Rewrite each of the records below with every "Given" replaced by "Instruction" and everything else unchanged, and leave the pictures out.

## BEGIN

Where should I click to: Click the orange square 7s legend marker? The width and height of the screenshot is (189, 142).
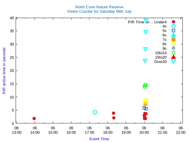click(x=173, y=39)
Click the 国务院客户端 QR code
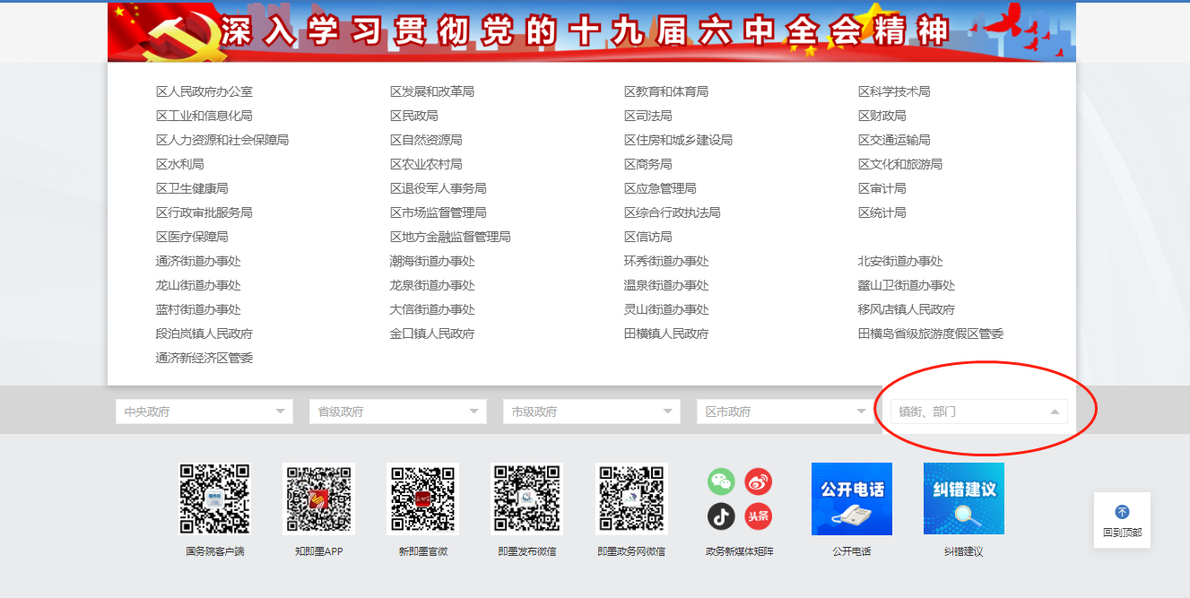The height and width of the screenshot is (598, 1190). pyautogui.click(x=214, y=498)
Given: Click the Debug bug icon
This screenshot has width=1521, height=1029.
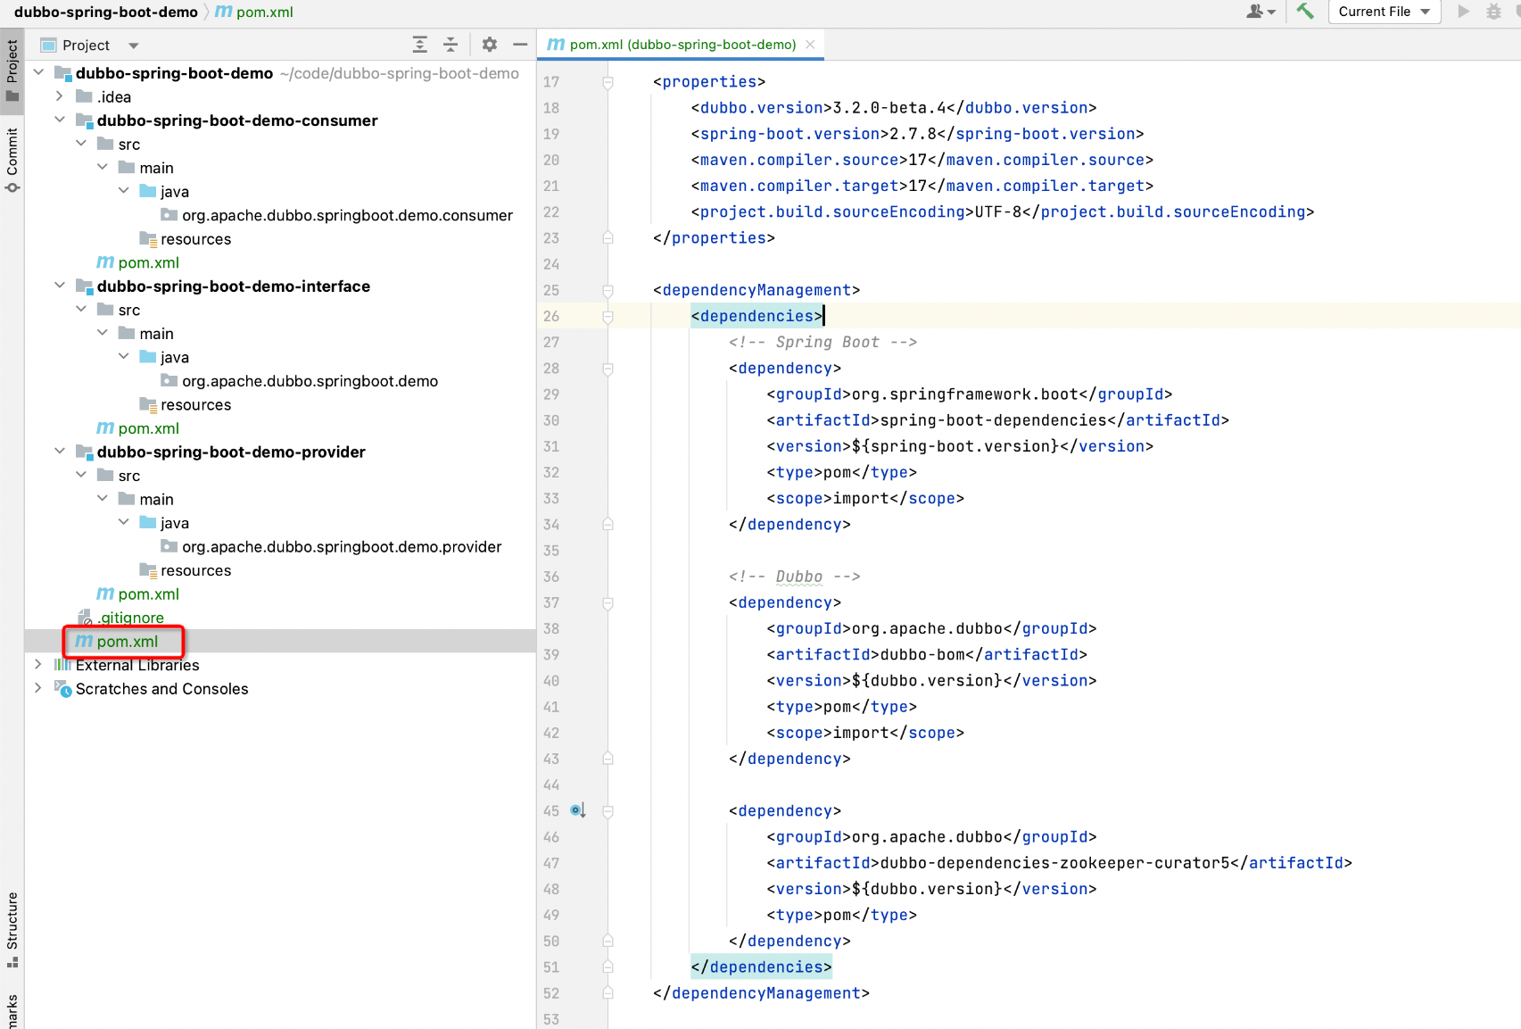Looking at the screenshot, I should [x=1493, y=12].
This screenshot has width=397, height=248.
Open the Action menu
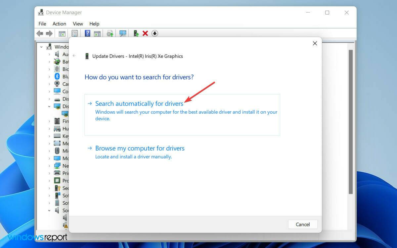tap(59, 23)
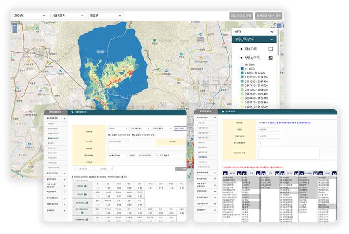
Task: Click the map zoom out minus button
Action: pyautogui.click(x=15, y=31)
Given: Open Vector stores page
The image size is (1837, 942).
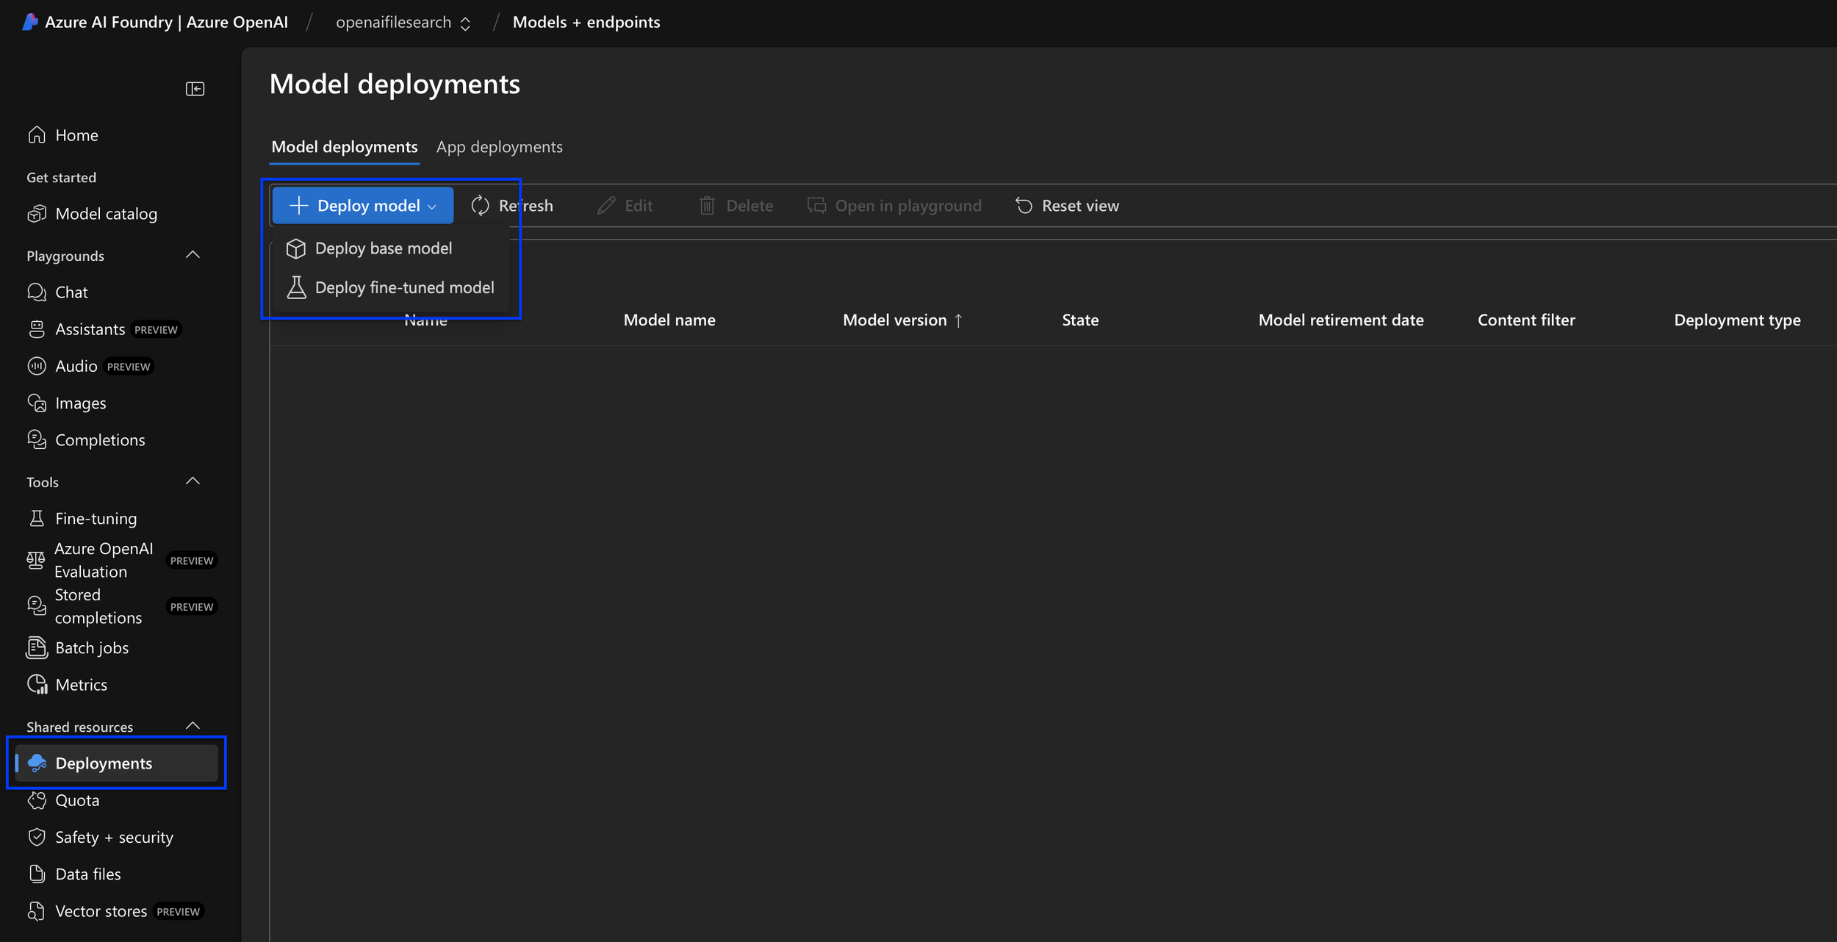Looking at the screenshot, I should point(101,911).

## END

◆ Full response:
Where should I click to: Click the orange square 7s legend marker? The width and height of the screenshot is (189, 142).
click(x=173, y=39)
Click the 国务院客户端 QR code
The height and width of the screenshot is (598, 1190). pyautogui.click(x=214, y=498)
Instruction: Click the Debug bug icon
This screenshot has width=1521, height=1029.
Looking at the screenshot, I should [x=1493, y=12].
This screenshot has width=397, height=248.
Open the Action menu
tap(59, 23)
Task: Click the map zoom out minus button
Action: pyautogui.click(x=15, y=31)
Instruction: Open Vector stores page
The image size is (1837, 942).
Looking at the screenshot, I should point(101,911).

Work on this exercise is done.